***** Provided information *****

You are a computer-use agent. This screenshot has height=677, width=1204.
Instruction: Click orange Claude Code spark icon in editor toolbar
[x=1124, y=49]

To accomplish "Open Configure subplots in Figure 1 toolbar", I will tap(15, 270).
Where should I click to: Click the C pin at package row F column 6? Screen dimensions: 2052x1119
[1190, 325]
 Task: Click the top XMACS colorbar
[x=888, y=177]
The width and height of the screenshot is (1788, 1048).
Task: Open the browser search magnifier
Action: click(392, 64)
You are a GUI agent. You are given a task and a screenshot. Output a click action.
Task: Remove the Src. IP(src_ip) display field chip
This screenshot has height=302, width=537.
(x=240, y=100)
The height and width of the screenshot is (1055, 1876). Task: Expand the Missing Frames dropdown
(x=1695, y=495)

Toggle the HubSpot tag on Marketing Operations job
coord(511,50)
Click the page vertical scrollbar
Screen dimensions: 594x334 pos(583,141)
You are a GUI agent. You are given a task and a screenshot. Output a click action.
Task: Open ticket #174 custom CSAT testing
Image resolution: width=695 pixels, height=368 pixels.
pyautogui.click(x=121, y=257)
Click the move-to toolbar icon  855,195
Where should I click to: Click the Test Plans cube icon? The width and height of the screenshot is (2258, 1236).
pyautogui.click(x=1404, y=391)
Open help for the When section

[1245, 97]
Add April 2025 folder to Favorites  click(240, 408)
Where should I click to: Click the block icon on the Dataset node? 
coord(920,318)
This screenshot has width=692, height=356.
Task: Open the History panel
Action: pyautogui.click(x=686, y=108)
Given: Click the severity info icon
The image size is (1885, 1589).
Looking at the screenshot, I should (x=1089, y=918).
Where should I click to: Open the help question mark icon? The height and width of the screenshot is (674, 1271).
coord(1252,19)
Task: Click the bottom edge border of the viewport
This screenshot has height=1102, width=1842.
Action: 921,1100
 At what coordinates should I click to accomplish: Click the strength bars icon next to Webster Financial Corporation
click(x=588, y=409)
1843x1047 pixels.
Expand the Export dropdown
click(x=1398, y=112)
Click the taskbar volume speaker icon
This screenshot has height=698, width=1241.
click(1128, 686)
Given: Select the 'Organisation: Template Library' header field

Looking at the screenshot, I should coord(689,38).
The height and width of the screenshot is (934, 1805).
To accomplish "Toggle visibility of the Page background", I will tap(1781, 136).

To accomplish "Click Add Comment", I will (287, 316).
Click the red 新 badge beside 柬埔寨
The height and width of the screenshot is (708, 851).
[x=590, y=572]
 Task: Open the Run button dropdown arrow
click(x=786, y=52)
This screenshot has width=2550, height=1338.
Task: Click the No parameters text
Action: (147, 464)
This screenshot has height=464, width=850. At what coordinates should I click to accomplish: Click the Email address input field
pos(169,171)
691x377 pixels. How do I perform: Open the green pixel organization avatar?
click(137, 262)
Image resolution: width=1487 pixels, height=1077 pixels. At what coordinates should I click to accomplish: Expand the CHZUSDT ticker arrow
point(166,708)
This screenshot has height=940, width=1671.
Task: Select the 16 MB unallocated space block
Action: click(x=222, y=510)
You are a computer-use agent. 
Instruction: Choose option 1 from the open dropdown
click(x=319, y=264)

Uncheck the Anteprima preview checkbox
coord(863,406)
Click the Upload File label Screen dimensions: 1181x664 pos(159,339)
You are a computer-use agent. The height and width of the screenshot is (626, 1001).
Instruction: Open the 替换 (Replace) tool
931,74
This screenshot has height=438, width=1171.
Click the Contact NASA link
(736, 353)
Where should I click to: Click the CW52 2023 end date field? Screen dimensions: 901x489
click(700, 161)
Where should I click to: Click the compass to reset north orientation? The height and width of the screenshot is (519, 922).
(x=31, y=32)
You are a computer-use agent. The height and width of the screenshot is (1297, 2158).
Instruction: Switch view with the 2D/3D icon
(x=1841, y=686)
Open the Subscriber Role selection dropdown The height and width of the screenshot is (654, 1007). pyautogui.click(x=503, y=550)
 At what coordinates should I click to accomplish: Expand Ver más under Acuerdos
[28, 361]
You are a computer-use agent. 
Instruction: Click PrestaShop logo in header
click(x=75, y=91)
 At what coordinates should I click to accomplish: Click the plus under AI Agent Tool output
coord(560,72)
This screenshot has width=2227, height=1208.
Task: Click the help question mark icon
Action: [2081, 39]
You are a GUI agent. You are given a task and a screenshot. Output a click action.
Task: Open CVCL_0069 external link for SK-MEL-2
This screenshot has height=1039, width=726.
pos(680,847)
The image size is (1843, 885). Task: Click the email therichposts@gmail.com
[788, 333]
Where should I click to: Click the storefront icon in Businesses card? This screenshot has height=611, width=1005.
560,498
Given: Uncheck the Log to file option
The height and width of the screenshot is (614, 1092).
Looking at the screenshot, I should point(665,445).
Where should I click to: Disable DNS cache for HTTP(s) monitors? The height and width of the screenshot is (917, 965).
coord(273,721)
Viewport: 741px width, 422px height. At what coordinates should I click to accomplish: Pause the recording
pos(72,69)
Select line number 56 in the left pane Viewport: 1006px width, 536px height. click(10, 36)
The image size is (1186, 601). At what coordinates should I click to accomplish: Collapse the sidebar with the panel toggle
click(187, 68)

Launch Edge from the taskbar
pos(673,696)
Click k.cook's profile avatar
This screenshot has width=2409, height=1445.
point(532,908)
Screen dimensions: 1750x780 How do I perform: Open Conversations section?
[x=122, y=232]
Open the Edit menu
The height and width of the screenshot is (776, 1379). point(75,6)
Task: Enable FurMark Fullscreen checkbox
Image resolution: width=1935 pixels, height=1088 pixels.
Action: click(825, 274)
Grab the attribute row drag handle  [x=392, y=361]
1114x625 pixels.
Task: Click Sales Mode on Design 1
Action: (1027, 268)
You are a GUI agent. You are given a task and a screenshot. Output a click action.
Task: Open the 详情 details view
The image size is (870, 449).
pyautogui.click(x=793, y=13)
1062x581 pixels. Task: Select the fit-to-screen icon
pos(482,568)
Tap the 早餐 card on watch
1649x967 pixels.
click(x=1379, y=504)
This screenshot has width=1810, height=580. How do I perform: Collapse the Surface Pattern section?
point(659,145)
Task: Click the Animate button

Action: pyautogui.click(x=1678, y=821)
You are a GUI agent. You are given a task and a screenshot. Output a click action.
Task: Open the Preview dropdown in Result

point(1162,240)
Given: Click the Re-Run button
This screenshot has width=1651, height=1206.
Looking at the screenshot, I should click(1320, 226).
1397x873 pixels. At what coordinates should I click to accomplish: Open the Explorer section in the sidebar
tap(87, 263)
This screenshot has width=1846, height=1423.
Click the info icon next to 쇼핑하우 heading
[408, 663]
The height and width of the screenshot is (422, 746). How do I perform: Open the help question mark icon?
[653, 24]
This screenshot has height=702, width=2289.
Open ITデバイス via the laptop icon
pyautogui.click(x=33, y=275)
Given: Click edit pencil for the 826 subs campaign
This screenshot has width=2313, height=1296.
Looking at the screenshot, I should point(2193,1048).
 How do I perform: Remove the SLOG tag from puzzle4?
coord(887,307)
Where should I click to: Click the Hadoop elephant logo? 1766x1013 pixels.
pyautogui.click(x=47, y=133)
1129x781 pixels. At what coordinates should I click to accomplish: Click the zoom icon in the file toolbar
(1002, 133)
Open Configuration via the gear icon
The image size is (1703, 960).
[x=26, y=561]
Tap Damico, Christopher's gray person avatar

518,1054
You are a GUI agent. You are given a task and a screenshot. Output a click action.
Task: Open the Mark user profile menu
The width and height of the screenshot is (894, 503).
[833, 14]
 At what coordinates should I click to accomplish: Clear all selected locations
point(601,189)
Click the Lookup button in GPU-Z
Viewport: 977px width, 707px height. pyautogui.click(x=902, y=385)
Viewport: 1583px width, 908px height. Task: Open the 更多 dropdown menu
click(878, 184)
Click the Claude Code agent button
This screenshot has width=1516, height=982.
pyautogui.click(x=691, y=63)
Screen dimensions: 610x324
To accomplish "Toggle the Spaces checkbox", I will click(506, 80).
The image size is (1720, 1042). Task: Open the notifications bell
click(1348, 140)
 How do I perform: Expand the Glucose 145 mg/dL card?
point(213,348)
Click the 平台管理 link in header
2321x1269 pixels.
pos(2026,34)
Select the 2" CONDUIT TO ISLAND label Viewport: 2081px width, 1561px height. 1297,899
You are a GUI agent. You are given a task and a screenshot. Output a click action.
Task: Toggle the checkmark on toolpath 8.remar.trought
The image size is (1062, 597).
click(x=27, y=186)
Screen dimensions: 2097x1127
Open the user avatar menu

*****

» Directions for this task:
Say how many lines in the entries include the word "computer", with no text around the number.

» Answer to this task:
5